Two-dimensional echocardiography and infarct size: relationship of regional wall motion and thickening to the extent of myocardial infarction in the dog.

Abstract
To study endocardial wall motion and thickness as indexes of infarction, 2-dimensional echocardiography was used to examine regional percentages of systolic wall thickening (%Th) and endocardial motion (%EM) in infarcted canine hearts. Dogs (13) were studied 48 h after occlusion of the circumflex or left anterior descending coronary artery. Two-dimensional echocardiographic cross sections obtained every 16 ms at 1 cm intervals from apex to base in an open-chest, anesthetized preparation were analyzed with a computer-aided contouring system for quantification of segmental %EM and %Th at 16 equally spaced points/slice. Slices corresponding to each 2-dimensional echocardiographic cross section were examined pathologically for evidence of infarction. Comparing histologically infarcted with distant normal zones in each slice, %Th and %EM yielded clear separation with little overlap (-12.5% infarcted vs. 37.4% normal for thickness; -11.3 vs. 25.7% for motion, P .mchlt. 0.001 for both).
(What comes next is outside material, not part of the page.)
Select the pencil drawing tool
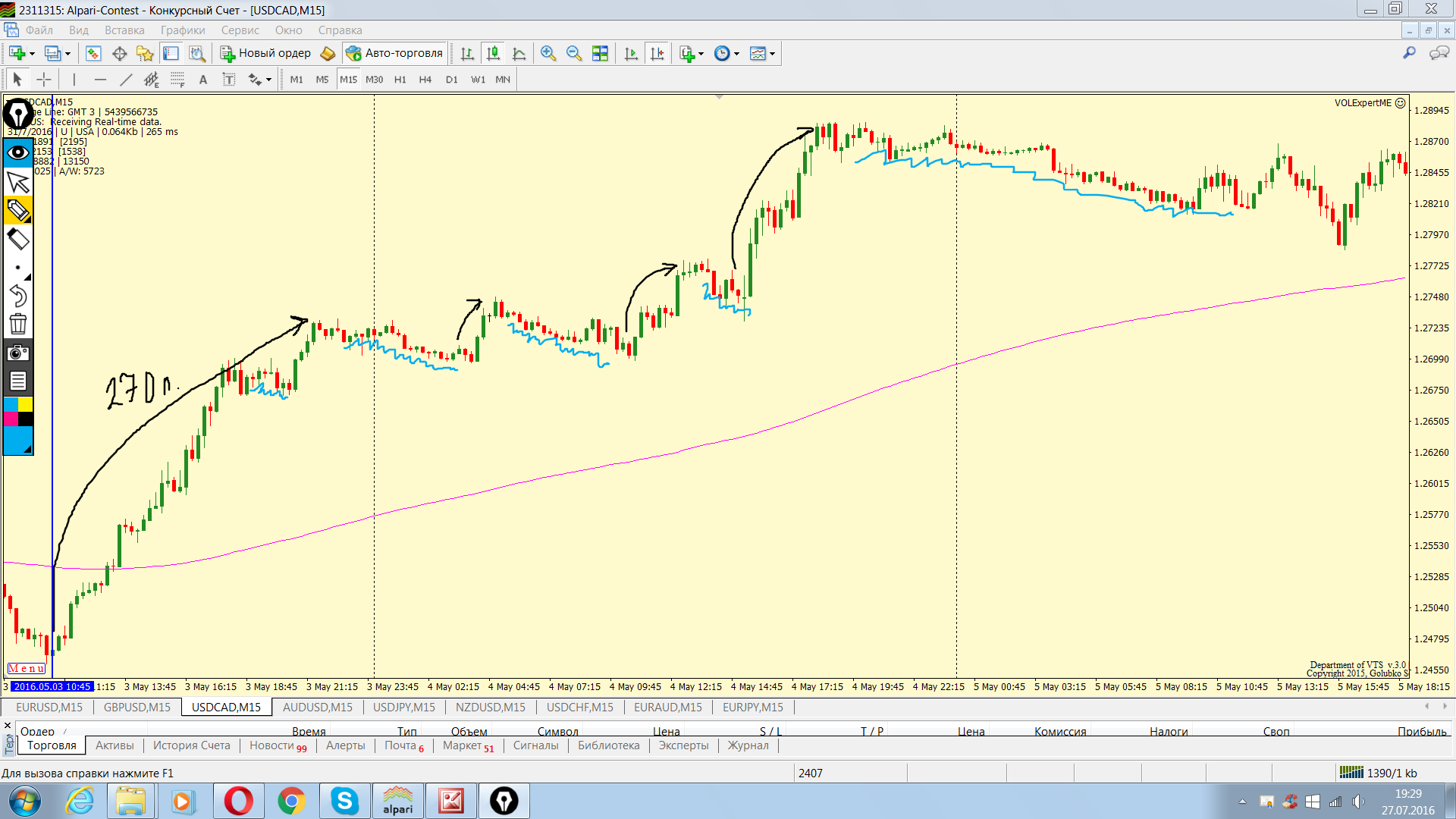This screenshot has height=819, width=1456. point(18,210)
Endocardial motion was less precise than thickening in distinguishing infarct from either distant normal zones or zones directly adjacent to infarct. Although wall thickening was useful in separating out true subendocardial infarct, change in systolic thickening was not accurate in detecting the transmural extent of infarction. In 827 individual 2-dimensional echocardiographic segments with varying degrees of transmural involvement, segments with 1-20% extent of transmural infarction showed reduced thickening compared with noninfarcted segments (39.9 vs. 15.2%, P < 0.001). Myocardial segments with 21-100% transmural infarction showed systolic thinning (-8.9 to -13.3%). There was no significant augmentation in the severity of systolic thinning as an extent of transmural infarction increased from 21-100%. Wall motion abnormalities apparently are less precise than thickening in discriminating between infarcted and noninfarcted zones and could lead to overestimation of infarct size. There apparently is an abrupt deterioration in systolic thickening in segments containing more than 20% transmural extent of infarction. There is evidently no significant augmentation in the degree of systolic thinning as the transmural extent of infarct increases from 21-100%. This threshold phenomenon may preclude accurate estimation of infarct size by 2-dimensional echocardiography. Evidence of any systolic thickening suggests less than 20% transmural extent of infarction.